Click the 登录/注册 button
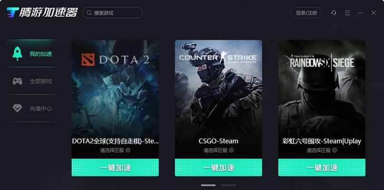This screenshot has width=384, height=190. [307, 13]
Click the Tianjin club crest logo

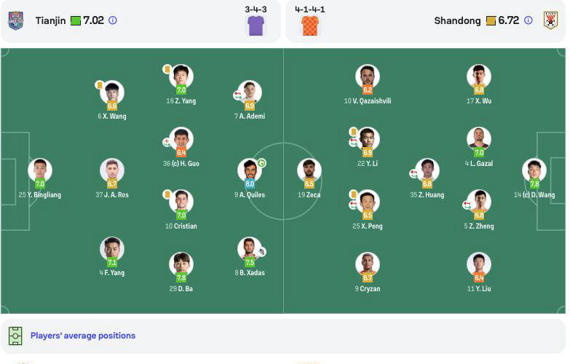16,20
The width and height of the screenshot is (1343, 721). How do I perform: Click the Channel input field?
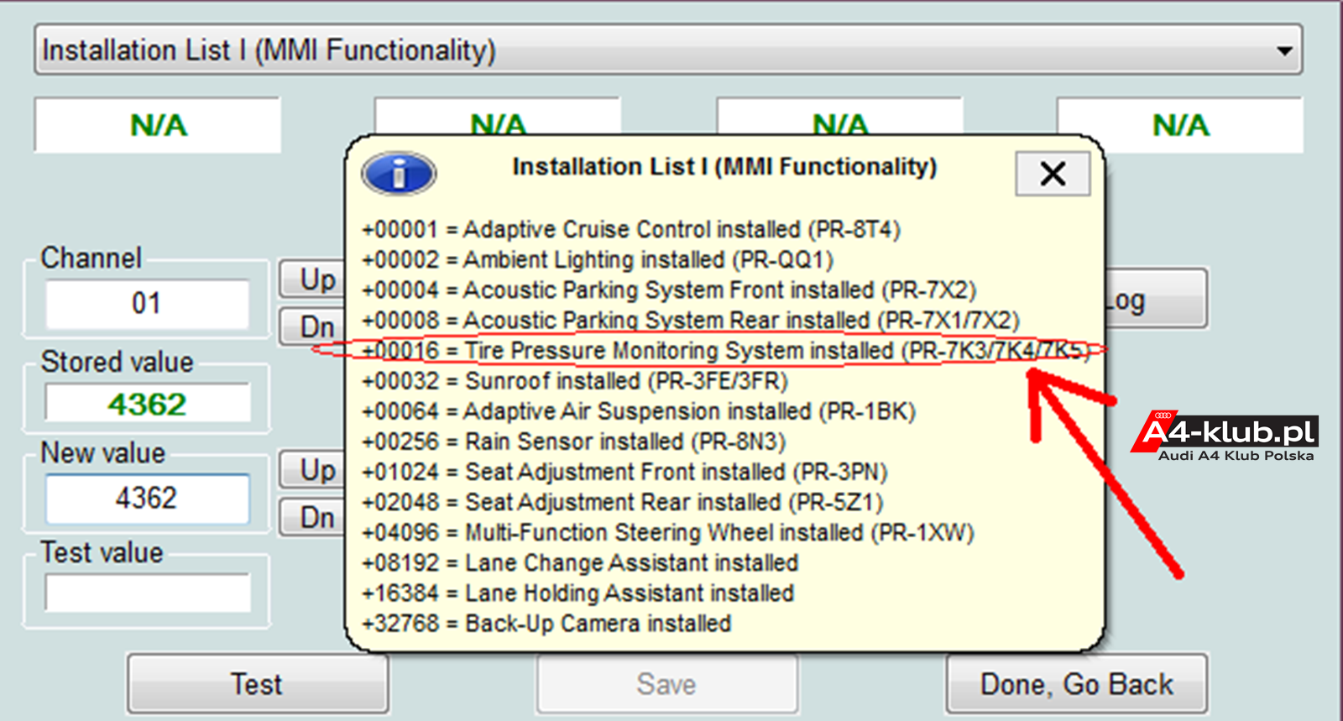(x=147, y=303)
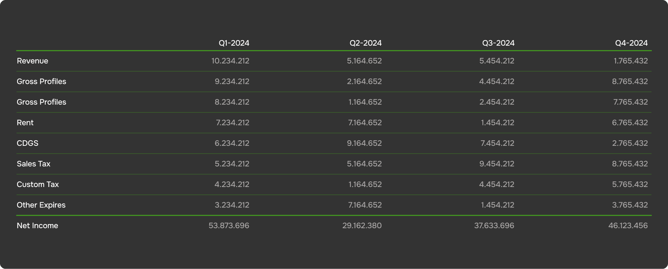
Task: Click Net Income Q3 value 37.633.696
Action: (x=494, y=226)
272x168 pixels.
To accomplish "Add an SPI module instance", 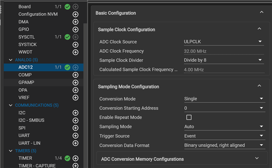I will pos(75,128).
****************
## The task:
For this exercise, copy each line of the data above exactly, from the first through the line containing "272x168 pixels.", and drop the pictures.

## Exercise response:
Click the 登录/注册 button
This screenshot has width=384, height=190. [307, 13]
Click the Tianjin club crest logo

16,20
The width and height of the screenshot is (1343, 721). How do I perform: Click the Channel input field?
(x=147, y=303)
Task: Click Net Income Q3 value 37.633.696
Action: (x=494, y=226)
272x168 pixels.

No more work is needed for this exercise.